One survey showed that "generation Y," who are ages 18-29, are the heaviest users of libraries when they need problem-solving information, but most people turn to the Internet to begin their search (Estabrook and Rainie, summary iii). In his book, Illicit , Moises Naim stresses the idea that the Internet allows users to bypass traditional structures in which connections are made and make connections of their choice. The library is no longer the primary locale for those seeking information. This is demonstrated by the fact that about 80 percent of students start their search for information to complete assignments somewhere other than a library website (Marcum 6-7).

If users eventually find their way to a library site, they are confronted with a tool that is constructed differently from other online tools. Studies have found that most users have an understanding of how to effectively use any online search tool (Lewandowski 141-142), but a Web search engine is more likely to retrieve an answer than the list of resources on a library website, if used ineffectively. This is due, in part, to the fact that when using a general search engine, one does not have to go through multiple divisions (i.e. the catalog, databases, etc.) or multiple layers of classification of sources to retrieve a list of answers from the entire collection of sources.

With most Web search engines, the user types words in a single search box. According to Todd Miller, "the paradox demonstrated so elegantly by Google is that the most powerful information access approach also happens to be the simplest and easiest. The most complex and least intuitive interfaces wind up securing information, not facilitating information access (1-2)." Dirk Lewandowski states that users generally only look at the first page of results from a given search. In essence, users only look at results found without scrolling (142). Given this fact, is it likely that users will be willing to start their search at a library website when it requires that they wade through divisions and layers to find information? Why should the users learn the more difficult system, which requires an understanding of thesaurus terms, and which can often only be used to retrieve information from that specific database or aggregator's databases.

Even librarians are becoming overwhelmed by the need to search multiple platforms. Federated search engines are presented as a solution to searching multiple databases, but federated searching has its own problems, such as authentication, de-duplication, and searching various platforms. (The Truth about Federated Searching)

Thesauri are more precise, but that may mean that search engines have not solved the problem of conceptualized searching or automated classification, and not that taxonomies and subject headings devised by experts are simply better. Automation of true natural language processing might eliminate the need for thesaurus terms used to manually classify or catalog. Given the growth of information, it may not even be realistic to continue cataloging and classification for all the information sources being produced.

An automated system for creating metadata has been proposed as a solution to cataloging and classifying all information sources. This assumes that detailed metadata is needed for all sources, even those that are online and full text. Deanna B. Marcum raised the question "do we need to provide detailed cataloging information for . digitized materials? Or can we think of Google as the catalog (Marcum 7)?" Others see a combined system of creating records, using both automated and manual input (Dutra 3). Some have questioned the use of hierarchical structures to organize records when there are technologies such as mapping or other visual imaging tools. Some have even suggested that the use of text will be diminished as visual and voice technologies improve. EBSCO is an example of a database aggregator that is moving to the use of visual search. Such changes will help empower individuals who have learning styles incompatible with reading text.

Users do not want to learn multiple information systems or systems they find structurally difficult to use, and in many cases do not want to understand even one system. A study of information-seeking behavior conducted at the University of Idaho Library found that "time" was most frequently mentioned by undergraduates, graduates and faculty as a concern in finding information. That expresses a desire for a system that is easy to use and understands them (Weiler 50).

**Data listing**
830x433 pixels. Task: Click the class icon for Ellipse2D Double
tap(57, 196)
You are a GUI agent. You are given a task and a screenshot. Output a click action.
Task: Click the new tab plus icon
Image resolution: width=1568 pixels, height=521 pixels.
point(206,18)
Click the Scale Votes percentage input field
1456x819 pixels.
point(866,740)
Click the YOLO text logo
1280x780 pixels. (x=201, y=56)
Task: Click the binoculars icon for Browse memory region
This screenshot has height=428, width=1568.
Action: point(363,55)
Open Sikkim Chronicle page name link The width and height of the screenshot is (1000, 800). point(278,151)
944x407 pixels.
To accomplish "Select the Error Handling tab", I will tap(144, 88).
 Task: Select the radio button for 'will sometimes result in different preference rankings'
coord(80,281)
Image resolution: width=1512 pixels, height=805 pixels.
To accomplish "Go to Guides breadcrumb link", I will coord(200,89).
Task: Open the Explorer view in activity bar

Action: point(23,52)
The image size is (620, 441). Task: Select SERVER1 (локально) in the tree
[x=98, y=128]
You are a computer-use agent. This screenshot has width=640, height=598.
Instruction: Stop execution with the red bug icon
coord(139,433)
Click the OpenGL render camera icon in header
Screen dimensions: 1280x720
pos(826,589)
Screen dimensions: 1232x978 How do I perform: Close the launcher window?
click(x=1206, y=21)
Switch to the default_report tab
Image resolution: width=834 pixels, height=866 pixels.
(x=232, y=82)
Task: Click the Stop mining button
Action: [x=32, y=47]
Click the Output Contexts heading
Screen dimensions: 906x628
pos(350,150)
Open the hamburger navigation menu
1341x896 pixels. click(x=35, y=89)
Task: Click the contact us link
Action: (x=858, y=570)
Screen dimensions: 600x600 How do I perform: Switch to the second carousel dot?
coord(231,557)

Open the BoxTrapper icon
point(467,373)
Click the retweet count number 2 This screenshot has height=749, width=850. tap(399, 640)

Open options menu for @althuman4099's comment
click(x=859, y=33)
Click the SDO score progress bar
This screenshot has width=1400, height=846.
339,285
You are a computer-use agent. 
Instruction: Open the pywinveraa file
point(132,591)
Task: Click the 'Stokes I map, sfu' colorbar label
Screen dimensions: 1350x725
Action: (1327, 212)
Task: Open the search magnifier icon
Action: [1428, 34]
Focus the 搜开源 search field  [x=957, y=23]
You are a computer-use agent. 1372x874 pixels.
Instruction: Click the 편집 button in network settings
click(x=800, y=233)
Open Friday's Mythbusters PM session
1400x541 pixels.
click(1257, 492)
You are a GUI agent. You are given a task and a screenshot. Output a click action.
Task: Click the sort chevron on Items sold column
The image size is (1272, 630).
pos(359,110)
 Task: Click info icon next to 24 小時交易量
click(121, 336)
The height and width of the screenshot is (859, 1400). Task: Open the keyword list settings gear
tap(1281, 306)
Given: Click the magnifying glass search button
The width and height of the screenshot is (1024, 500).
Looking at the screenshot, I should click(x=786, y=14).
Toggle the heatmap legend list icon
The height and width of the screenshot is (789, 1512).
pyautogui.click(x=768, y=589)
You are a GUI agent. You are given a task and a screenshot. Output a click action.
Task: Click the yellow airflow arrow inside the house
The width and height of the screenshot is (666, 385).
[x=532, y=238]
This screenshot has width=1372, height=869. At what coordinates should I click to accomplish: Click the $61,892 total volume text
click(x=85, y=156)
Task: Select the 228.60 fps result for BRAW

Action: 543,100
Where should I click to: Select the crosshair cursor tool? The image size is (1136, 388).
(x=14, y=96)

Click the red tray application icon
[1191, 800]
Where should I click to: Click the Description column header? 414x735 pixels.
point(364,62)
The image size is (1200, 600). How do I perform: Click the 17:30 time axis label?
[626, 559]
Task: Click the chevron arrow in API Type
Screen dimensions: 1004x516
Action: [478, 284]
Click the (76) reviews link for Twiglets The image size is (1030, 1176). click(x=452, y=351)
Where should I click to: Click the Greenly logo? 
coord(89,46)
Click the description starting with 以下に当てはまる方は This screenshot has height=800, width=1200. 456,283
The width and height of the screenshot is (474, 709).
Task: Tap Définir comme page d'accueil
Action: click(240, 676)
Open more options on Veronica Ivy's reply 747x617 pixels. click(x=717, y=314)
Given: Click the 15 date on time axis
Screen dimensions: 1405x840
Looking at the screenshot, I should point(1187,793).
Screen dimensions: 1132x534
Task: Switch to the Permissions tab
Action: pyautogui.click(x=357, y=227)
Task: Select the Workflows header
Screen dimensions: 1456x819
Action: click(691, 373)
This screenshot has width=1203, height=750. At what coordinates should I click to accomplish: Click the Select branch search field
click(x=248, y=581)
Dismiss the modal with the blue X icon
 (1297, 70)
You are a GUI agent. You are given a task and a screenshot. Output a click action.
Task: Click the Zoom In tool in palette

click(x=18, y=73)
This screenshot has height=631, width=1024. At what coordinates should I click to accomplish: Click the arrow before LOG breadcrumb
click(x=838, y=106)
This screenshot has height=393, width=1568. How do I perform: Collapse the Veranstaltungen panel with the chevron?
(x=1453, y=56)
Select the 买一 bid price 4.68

**OBJECTIVES**
(1) Answer these questions about the text on library searching:
(a) About what percentage of students start their search for assignment information somewhere other than a library website?
(b) According to Dirk Lewandowski, which page of results do users generally look at?
(c) Which database aggregator is named as moving to the use of visual search?
(2) From the data listing, extract the lines starting with the one that contains "Task: Select the radio" up to and including the one that contains "[x=98, y=128]".

**RESULTS FOR THE EXERCISE**
(1)
(a) About 80 percent.
(b) The first page of results.
(c) EBSCO.

(2)
 Task: Select the radio button for 'will sometimes result in different preference rankings'
coord(80,281)
Image resolution: width=1512 pixels, height=805 pixels.
To accomplish "Go to Guides breadcrumb link", I will coord(200,89).
Task: Open the Explorer view in activity bar

Action: point(23,52)
The image size is (620, 441). Task: Select SERVER1 (локально) in the tree
[x=98, y=128]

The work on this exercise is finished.